[Target position records]

*-*-*

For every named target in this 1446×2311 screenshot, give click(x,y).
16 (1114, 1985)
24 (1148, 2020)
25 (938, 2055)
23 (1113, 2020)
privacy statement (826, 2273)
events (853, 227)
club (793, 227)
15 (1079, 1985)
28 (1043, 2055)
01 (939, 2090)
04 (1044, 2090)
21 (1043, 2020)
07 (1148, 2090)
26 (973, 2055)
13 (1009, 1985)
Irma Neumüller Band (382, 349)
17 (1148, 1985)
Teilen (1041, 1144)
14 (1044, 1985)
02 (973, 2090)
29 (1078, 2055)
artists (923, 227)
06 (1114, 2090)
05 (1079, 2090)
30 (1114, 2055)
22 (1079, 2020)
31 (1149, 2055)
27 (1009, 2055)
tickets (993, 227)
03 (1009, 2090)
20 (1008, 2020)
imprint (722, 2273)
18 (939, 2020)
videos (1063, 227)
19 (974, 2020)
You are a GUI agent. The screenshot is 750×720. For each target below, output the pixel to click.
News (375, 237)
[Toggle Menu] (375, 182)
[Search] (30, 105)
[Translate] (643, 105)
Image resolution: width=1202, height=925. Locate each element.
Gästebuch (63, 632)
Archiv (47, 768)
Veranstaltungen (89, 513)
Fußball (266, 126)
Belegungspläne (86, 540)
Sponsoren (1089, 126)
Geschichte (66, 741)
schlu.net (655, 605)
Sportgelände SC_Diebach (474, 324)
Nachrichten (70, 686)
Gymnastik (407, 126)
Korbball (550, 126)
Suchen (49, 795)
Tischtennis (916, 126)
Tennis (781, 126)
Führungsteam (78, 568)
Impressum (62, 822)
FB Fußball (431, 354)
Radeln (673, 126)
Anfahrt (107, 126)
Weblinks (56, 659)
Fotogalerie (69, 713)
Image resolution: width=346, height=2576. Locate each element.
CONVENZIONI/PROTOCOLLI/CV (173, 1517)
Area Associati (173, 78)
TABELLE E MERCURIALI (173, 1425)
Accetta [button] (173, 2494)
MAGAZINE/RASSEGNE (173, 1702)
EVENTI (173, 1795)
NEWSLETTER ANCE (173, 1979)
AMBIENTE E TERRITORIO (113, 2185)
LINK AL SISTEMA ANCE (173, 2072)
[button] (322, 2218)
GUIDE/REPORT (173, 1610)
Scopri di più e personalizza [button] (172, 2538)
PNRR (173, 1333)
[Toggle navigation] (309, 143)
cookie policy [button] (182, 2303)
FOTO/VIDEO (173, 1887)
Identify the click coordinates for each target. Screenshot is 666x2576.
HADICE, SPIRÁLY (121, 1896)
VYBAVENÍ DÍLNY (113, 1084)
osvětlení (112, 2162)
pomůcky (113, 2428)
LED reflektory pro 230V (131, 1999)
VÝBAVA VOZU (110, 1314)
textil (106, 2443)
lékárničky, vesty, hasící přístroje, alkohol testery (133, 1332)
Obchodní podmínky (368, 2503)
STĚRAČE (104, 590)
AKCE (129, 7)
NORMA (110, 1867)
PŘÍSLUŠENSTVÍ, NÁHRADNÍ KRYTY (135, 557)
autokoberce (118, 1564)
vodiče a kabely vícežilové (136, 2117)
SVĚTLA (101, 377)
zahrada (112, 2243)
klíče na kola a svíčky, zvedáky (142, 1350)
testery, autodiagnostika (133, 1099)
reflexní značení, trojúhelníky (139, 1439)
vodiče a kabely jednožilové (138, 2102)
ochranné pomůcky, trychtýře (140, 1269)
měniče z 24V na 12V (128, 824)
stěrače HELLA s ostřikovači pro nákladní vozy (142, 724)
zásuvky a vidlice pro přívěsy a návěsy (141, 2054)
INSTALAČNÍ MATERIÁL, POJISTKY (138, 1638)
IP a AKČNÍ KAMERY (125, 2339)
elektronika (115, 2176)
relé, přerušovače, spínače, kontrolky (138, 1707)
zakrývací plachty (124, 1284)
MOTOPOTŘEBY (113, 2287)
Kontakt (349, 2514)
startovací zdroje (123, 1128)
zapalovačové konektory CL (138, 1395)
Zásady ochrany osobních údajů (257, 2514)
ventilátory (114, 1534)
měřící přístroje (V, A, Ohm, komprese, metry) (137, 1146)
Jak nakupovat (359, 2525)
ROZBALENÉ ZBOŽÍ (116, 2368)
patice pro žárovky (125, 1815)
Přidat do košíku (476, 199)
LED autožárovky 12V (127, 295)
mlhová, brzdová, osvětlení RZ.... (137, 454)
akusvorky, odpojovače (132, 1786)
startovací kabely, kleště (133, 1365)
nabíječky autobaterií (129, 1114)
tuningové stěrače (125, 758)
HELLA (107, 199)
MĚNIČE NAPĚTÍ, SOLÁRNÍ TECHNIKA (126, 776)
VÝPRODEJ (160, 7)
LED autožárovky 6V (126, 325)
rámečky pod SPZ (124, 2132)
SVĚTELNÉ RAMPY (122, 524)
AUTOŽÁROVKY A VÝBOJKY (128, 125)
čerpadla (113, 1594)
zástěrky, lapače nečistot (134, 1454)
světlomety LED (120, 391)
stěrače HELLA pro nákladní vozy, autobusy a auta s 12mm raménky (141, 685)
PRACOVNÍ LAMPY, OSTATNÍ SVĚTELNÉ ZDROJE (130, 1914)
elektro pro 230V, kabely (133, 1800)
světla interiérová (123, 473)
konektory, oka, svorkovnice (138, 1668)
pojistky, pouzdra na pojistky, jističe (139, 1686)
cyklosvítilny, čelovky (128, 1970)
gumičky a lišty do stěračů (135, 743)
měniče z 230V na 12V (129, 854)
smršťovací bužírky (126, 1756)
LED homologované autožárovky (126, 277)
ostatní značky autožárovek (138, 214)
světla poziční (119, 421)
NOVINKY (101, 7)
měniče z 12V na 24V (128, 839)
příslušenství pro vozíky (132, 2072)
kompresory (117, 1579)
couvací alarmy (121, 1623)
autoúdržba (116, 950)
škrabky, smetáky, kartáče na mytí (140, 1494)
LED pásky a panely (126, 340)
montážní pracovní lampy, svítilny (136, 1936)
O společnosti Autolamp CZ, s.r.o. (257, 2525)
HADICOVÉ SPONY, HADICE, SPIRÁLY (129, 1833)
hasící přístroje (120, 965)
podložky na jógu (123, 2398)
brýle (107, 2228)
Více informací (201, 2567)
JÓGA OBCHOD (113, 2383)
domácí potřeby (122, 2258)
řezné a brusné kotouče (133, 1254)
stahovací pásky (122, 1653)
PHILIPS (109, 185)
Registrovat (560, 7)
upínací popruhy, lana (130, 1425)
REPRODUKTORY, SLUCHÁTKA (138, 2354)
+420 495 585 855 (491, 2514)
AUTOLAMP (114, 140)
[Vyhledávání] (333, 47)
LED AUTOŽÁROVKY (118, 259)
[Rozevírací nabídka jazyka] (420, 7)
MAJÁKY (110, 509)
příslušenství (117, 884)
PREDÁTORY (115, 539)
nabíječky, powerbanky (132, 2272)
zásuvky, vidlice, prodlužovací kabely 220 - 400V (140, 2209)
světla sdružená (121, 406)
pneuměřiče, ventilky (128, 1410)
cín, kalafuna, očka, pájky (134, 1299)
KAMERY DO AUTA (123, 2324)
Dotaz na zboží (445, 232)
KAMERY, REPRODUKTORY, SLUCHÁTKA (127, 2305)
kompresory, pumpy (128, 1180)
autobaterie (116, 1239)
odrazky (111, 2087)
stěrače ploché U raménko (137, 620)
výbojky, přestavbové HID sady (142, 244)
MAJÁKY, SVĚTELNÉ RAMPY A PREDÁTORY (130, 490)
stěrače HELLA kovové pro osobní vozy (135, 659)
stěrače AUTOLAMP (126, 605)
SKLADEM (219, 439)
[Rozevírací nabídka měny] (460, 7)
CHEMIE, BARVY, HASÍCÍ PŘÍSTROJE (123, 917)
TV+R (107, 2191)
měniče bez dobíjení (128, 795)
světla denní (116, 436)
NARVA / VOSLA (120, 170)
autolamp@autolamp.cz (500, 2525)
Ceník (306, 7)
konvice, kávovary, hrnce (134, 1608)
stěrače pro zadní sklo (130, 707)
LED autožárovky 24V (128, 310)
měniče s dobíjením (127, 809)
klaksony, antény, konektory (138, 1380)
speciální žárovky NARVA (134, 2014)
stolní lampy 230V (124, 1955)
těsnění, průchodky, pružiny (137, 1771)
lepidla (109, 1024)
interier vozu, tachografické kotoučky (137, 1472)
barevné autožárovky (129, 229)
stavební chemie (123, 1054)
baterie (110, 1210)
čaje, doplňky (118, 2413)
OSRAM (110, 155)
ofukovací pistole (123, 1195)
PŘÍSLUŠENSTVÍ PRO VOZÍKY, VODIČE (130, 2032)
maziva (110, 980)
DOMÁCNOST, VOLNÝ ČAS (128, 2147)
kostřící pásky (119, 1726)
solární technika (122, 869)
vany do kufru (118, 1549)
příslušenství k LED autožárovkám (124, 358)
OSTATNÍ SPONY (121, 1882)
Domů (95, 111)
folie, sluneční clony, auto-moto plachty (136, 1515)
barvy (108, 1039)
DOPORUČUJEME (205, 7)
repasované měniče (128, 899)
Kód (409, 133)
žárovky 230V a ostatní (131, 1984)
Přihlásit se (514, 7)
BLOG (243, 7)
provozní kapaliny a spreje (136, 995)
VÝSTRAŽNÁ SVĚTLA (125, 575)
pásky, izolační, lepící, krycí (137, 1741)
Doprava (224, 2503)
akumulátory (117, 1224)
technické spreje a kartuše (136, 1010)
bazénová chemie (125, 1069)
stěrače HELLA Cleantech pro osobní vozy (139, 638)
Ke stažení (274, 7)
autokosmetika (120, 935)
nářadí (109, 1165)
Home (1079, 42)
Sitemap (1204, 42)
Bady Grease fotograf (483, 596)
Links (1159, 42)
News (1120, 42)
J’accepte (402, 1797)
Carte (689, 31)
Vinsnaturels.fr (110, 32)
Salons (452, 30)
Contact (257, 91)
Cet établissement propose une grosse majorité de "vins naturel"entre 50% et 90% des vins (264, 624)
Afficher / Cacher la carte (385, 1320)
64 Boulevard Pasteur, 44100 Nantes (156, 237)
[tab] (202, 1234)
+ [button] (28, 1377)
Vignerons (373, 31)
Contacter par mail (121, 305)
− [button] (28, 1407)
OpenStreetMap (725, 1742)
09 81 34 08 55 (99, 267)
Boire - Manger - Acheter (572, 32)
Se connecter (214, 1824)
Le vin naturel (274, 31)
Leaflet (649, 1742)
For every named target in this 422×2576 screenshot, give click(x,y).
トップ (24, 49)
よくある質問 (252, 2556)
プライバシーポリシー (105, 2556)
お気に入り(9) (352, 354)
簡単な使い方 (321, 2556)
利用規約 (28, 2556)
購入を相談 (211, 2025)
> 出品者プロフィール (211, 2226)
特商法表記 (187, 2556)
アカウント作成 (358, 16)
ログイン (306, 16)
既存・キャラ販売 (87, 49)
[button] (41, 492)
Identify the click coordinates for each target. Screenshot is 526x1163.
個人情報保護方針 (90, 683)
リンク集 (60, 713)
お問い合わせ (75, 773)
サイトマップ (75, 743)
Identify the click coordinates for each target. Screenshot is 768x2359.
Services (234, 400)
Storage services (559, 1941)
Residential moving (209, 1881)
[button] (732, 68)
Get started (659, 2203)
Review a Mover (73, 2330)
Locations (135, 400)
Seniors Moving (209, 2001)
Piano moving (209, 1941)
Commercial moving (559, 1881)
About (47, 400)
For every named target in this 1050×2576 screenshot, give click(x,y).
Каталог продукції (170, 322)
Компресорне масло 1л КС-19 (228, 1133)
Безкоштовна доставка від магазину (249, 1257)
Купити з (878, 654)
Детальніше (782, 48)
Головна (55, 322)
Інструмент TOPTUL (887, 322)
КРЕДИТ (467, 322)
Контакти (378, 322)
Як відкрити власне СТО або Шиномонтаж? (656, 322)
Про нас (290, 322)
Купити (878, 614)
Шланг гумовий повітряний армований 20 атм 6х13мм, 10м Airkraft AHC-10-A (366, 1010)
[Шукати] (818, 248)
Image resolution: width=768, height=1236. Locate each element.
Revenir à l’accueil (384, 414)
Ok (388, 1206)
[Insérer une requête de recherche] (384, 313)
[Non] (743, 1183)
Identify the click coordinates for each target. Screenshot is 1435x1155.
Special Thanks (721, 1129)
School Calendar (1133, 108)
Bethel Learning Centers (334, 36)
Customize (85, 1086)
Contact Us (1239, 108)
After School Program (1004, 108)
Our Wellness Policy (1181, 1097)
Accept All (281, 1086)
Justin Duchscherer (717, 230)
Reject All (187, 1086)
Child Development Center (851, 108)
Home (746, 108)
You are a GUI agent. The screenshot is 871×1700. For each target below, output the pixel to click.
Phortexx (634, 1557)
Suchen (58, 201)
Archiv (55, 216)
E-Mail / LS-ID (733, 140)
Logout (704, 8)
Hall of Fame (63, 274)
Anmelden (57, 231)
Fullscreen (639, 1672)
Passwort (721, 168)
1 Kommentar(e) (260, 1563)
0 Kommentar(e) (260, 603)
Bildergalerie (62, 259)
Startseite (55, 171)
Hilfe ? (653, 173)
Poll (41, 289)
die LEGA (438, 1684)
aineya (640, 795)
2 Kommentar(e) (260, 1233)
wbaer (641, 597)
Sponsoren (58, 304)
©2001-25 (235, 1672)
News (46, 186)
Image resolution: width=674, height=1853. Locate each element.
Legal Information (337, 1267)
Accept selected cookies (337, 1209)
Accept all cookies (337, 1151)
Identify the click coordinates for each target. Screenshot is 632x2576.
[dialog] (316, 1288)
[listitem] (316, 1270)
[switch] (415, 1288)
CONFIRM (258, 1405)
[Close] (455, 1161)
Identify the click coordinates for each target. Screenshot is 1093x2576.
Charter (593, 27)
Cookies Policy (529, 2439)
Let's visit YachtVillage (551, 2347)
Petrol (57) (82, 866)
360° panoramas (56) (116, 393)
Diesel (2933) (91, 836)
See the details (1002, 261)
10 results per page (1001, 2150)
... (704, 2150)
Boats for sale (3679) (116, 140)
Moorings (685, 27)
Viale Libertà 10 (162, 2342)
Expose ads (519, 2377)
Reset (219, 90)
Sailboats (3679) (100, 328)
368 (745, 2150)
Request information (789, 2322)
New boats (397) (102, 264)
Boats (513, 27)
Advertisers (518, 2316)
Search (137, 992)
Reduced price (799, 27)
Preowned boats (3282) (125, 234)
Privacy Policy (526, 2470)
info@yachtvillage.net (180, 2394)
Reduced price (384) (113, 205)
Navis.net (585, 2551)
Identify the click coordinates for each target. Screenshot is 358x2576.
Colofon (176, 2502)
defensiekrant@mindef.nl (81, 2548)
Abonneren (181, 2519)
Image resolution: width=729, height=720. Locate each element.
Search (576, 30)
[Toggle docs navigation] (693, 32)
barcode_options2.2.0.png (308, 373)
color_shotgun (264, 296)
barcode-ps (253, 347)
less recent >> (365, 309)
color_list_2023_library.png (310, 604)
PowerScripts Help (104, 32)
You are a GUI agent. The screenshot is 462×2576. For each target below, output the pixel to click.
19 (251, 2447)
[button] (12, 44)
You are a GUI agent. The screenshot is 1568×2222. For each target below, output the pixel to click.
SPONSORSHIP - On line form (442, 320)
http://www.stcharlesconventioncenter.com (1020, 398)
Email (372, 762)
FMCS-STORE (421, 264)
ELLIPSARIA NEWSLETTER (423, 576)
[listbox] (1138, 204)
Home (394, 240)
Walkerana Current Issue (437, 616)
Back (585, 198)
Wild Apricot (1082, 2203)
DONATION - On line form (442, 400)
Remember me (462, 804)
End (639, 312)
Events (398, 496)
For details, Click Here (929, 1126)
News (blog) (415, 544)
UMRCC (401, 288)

*-*-*

Reproduce every line of the listing from the line containing "Bady Grease fotograf (483, 596)" down to the line containing "Купити (878, 614)", both included and request lines kept, with each coordinate in the answers reduced by 9. Leave all other numbers unchanged.

## REPLY TO THE EXERCISE
Bady Grease fotograf (474, 587)
Links (1150, 33)
News (1111, 33)
J’accepte (393, 1788)
Carte (680, 22)
Vinsnaturels.fr (101, 23)
Salons (443, 21)
Contact (248, 82)
Cet établissement propose une grosse majorité de "vins naturel"entre 50% et 90% des vins (255, 615)
Afficher / Cacher la carte (376, 1311)
64 Boulevard Pasteur, 44100 Nantes (147, 228)
[tab] (193, 1225)
+ [button] (19, 1368)
Vignerons (364, 22)
Contacter par mail (112, 296)
− [button] (19, 1398)
OpenStreetMap (716, 1733)
09 81 34 08 55 (90, 258)
Boire - Manger - Acheter (563, 23)
Se connecter (205, 1815)
Le vin naturel (265, 22)
Leaflet (640, 1733)
For every named target in this 422×2576 screenshot, give click(x,y).
トップ (15, 40)
よくある質問 (243, 2547)
プライバシーポリシー (96, 2547)
お気に入り(9) (343, 345)
簡単な使い方 (312, 2547)
利用規約 (19, 2547)
購入を相談 (202, 2016)
> 出品者プロフィール (202, 2217)
特商法表記 (178, 2547)
アカウント作成 (349, 7)
ログイン (297, 7)
既存・キャラ販売 (78, 40)
[button] (32, 483)
Identify the click coordinates for each target. Screenshot is 526x1163.
個人情報保護方針 (81, 674)
リンク集 (51, 704)
お問い合わせ (66, 764)
サイトマップ (66, 734)
Identify the click coordinates for each target. Screenshot is 768x2359.
Services (225, 391)
Storage services (550, 1932)
Residential moving (200, 1872)
[button] (723, 59)
Get started (650, 2194)
Review a Mover (64, 2321)
Locations (126, 391)
Seniors Moving (200, 1992)
Piano moving (200, 1932)
Commercial moving (550, 1872)
About (38, 391)
For every named target in this 1050×2576 screenshot, give click(x,y).
Каталог продукції (161, 313)
Компресорне масло 1л КС-19 (219, 1124)
Безкоштовна доставка від магазину (240, 1248)
Купити з (869, 645)
Детальніше (773, 39)
Головна (46, 313)
Інструмент TOPTUL (878, 313)
КРЕДИТ (458, 313)
Контакти (369, 313)
Як відкрити власне СТО або Шиномонтаж? (647, 313)
Про нас (281, 313)
Купити (869, 605)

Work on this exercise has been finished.